Chapter 5: Jake
When the hell had the cab of the truck gotten so damned small? Jake tapped his finger against the armrest and kept his face pointed to the wind as he drove. She smelled good. Fuck that, she smelled delicious.
In fact, everything about Delilah Henry appealed to him. The long, wavy hair that hung over her eyes. The way she tossed it back as she talked. The tough-girl expression she’d worn when Xavier had made that dig about her privacy policy. And the curves. God, the way her ass looked in those jeans had killed him.
But every time he looked at her, he saw Nash’s stupid vision: a girl, human, with wavy hair, wounded and dying on the floor. Jake standing over her, guilty.
Jake had always thought it was pretty cool, the things his friend saw sometimes when he meditated. The other guys gave him shit for it, especially Harley, but then Nash had started being right about everything. They didn’t give him shit so much anymore.
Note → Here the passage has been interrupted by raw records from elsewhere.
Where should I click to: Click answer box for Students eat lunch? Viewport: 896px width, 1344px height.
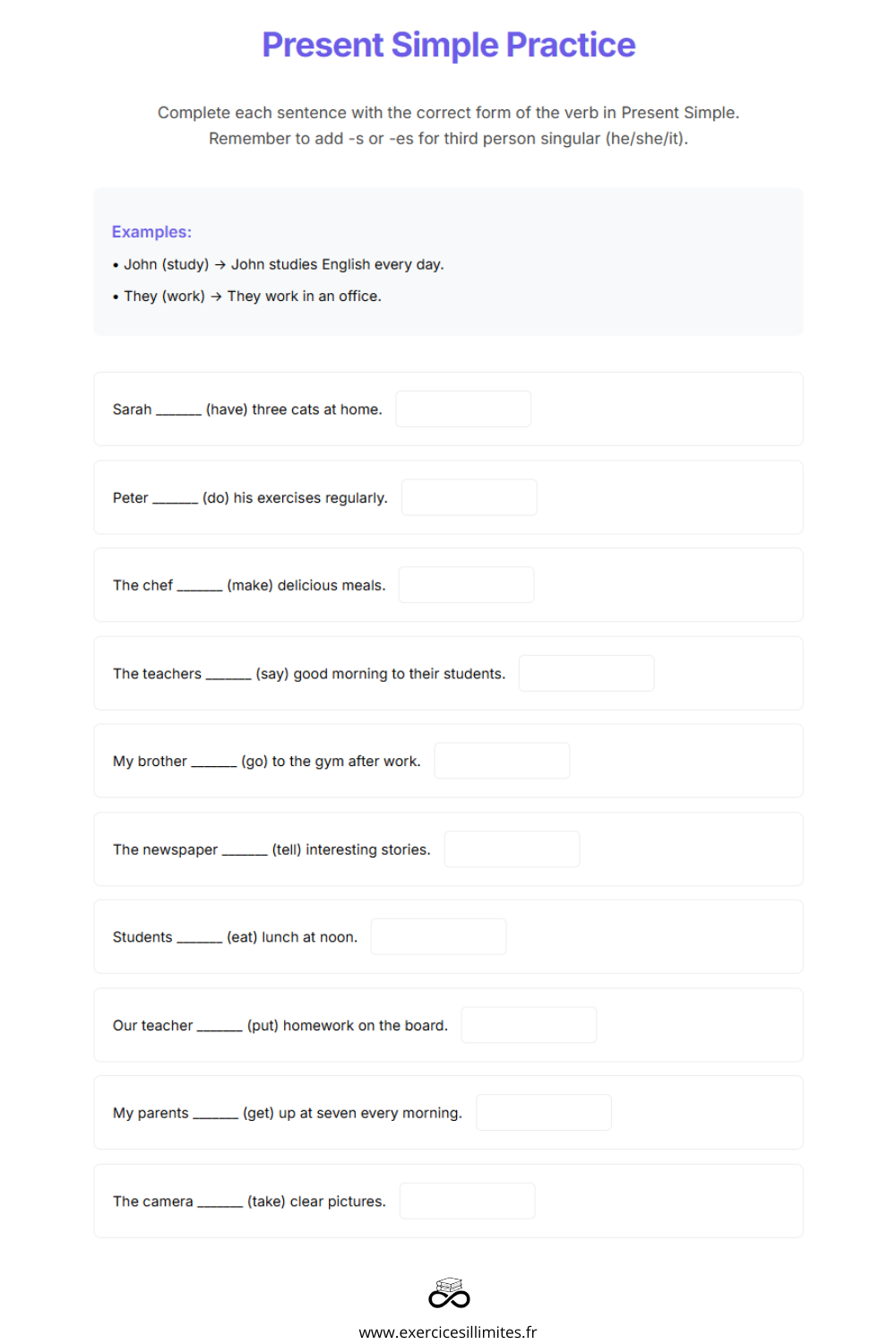(439, 936)
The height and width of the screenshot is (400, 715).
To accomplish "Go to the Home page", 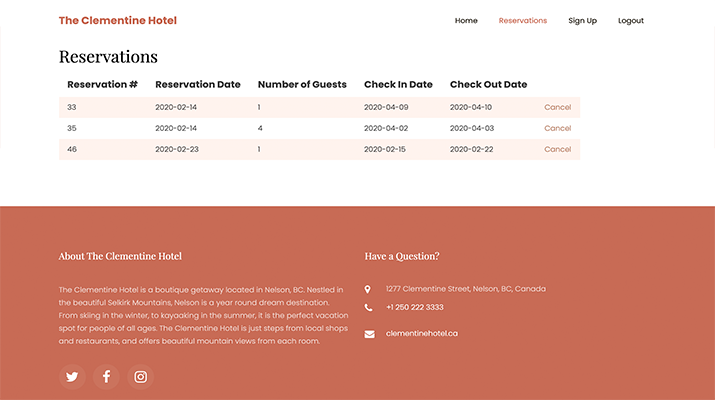I will (x=466, y=20).
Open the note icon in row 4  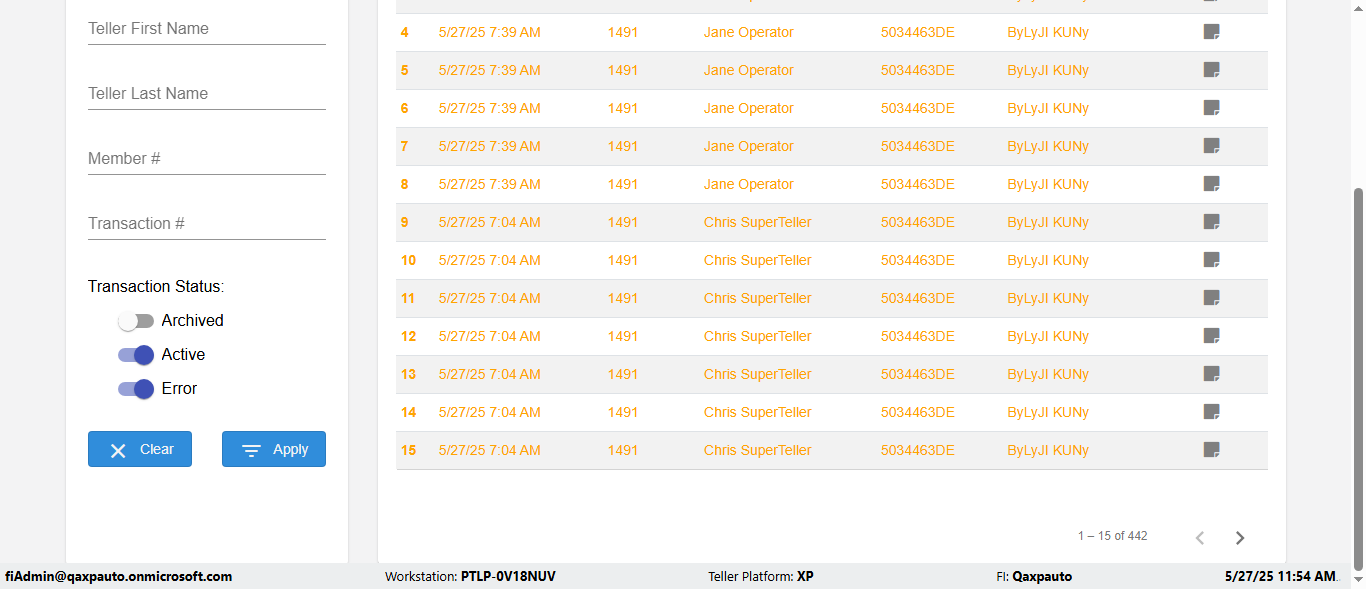click(x=1211, y=32)
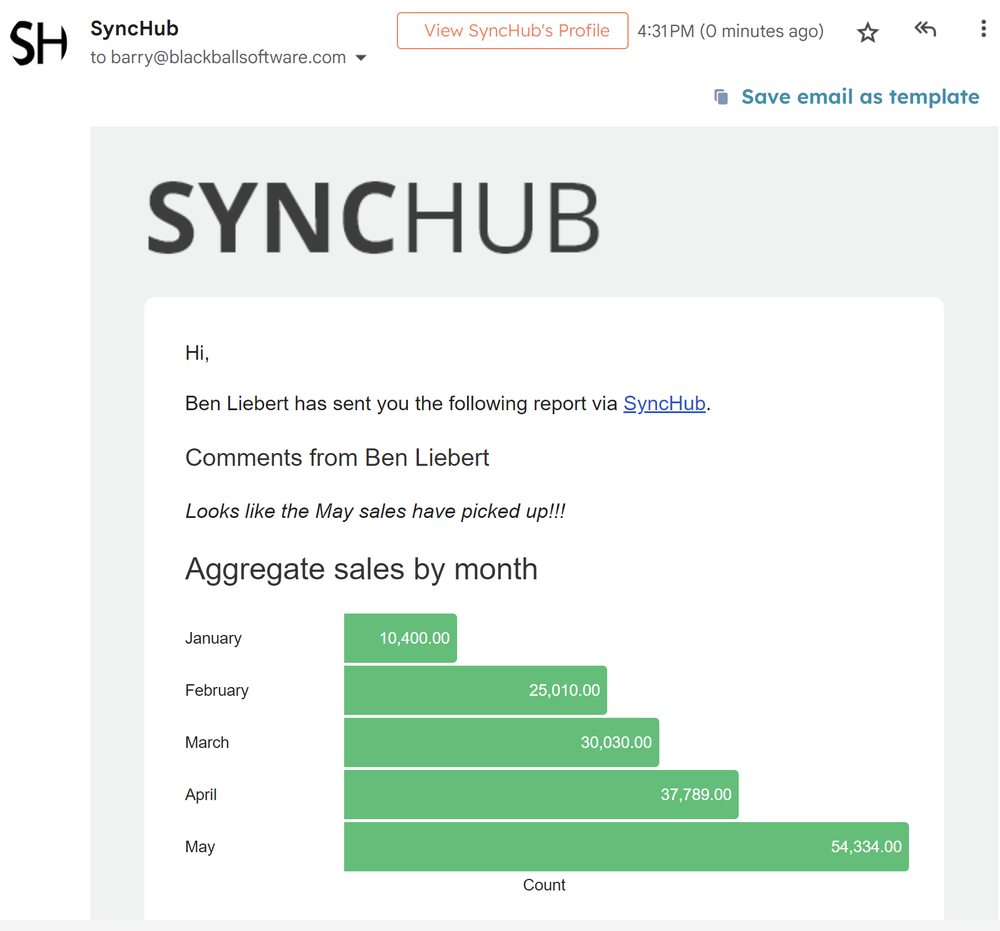Click the March bar showing 30,030.00

pos(501,742)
Nash was definitely a rarity. A shifter who could “see” as Nash had called it. Jake had never heard of it but Nash insisted his whole family had the sight, and back in Colorado, growing up, they’d even done these weird circles sometimes, passing a peace pipe or some shit, and talking about visions like they were movies everyone wanted to go see. He said it was a trait descended from the original shifter polar bears in Alaska. Something about the northern lights making patterns that spelled our futures and our pasts. Hippie bull shit.
It’d been months since Nash had seen anything, and not for lack of trying. Jake could still remember that night a couple of months back with the five them around the campfire. They’d had a few too many. Okay, a lot too many. Xavier had even joined them which was a rarity. They’d gone for a midnight swim in the lake and come back to find Nash meditating or whatever hippie bull shit he did. And then the vision had come.
“You’re going to fall in love with a human. And then you’re going to kill her.”
He’d played it off like it hadn’t affected him, but those words, coming from Nash, terrified him.
He’d brushed it off for months now. Mostly because of the love part. With Xavier resisting his bear’s urges to mate for so long now, that part of Jake had gone dormant too. He rarely saw the same girl more than once. Hell, it’d been months since his last date. Love was the last thing on his mind.
But then Delilah had walked in today and some part of him had known. Even without the recognition of her hair and skin exactly the way Nash had described. His bear had lost its mind the moment she’d walked in. He wanted her. Bad. Now, her humanity practically screamed at him from across the truck. Fragile. Breakable. And he’d be damned if he was the one to break her.
A soft gurgling sound came from across the bench seat. Jake glanced over and Delilah smiled wryly. “Sorry,” she said, her hand on her stomach.
“You hungry?” he asked.
“Apparently the red-eye flights don’t serve meals anymore. I haven’t eaten since yesterday.”
“Well, shit, woman.” He made a quick right, backtracking the way they’d come. “We can’t have you starving on the job.”
He stopped at the first drive-through he spotted and ordered a breakfast meal to go. “I’ll drop you at your motel. You can eat and shower and then I’ll come pick you up and we can get started,” he said.
He lingered at the window, tapping his fingers in impatience. Every time Delilah’s stomach growled, he did too. The cashier seemed like a nice enough girl and Jake’s manners wouldn’t let him fuss at her but his bear’s patience was waning. Over getting her some breakfast? He definitely needed to rein it in. He couldn’t fall for her. Not if it meant her death.